Take a good look at your bike. You should be able to open most of the fasteners with six or seven spanners, a flat head, and a Philips screwdriver. Throw in a set of Allen keys specific to your bike.
Your tool kit must also have the following.
- Good pliers.
- 2 x 1m long electrical wire and a roll of insulation tape.
- Bunch of zip ties.
- 5 m of strong (to load 250kg) rope.
- M Seal.
- Other prep:
Study route details. Read up on cultural history and things to do.
Read up on permits.
Try and connect with bikers local to where you are going. They can tell you about interesting routes, petrol stations and places to stay.
Share your plan with friends. You never know who might know what.
Money to be carried in a combination of cash, debit card, and credit cards.
People in Rural India are in general very helpful. If you show genuine respect and sincerely ask for help, you will be surprised how far they will go to help you.
Most of the time, when you are being helped by people, offer them a gift as a token of appreciation. Paying them money is often considered a disgrace.
Don’t judge people by how they look. Be humble.
Try to stay in the home-stays.
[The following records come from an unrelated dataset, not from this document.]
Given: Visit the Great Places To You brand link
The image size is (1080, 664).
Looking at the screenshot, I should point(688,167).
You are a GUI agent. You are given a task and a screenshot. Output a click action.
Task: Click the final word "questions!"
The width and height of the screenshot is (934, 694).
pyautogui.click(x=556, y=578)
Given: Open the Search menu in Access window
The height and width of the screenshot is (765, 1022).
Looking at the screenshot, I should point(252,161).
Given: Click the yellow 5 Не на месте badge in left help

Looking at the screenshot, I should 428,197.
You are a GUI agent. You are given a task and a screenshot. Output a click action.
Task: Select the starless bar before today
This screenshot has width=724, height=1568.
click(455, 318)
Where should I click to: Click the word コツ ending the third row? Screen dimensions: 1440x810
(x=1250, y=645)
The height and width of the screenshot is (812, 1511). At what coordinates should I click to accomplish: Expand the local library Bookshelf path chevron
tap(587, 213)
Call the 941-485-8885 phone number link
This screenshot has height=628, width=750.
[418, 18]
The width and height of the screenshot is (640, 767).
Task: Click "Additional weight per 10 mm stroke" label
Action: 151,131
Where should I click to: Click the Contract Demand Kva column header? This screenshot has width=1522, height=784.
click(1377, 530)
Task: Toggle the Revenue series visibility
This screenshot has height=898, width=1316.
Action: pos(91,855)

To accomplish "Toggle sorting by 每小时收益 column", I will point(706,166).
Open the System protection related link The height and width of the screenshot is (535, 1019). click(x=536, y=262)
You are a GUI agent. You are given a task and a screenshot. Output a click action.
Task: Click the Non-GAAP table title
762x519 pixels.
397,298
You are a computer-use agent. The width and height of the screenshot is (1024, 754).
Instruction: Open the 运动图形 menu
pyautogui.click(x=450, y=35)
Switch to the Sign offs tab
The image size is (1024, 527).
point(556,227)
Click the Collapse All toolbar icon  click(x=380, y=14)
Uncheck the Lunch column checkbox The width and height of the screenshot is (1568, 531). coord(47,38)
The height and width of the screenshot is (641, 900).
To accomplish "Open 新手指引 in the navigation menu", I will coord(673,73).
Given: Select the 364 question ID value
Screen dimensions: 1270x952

This is a real way to get to know the place and its beautiful people.
Finally, think hard on why you really want to go out on adventure ride.
– If it is about going to places you have only heard of.
– If it is about experiencing nature, culture people very different to home.
– If it is about proving to yourself that you have it in you to take on the unknown.
– If it is about surrendering to life as it comes.
– If it is about freedom on two wheels….
Then you are all set to get out there and experience a wonderful motorcycle adventure.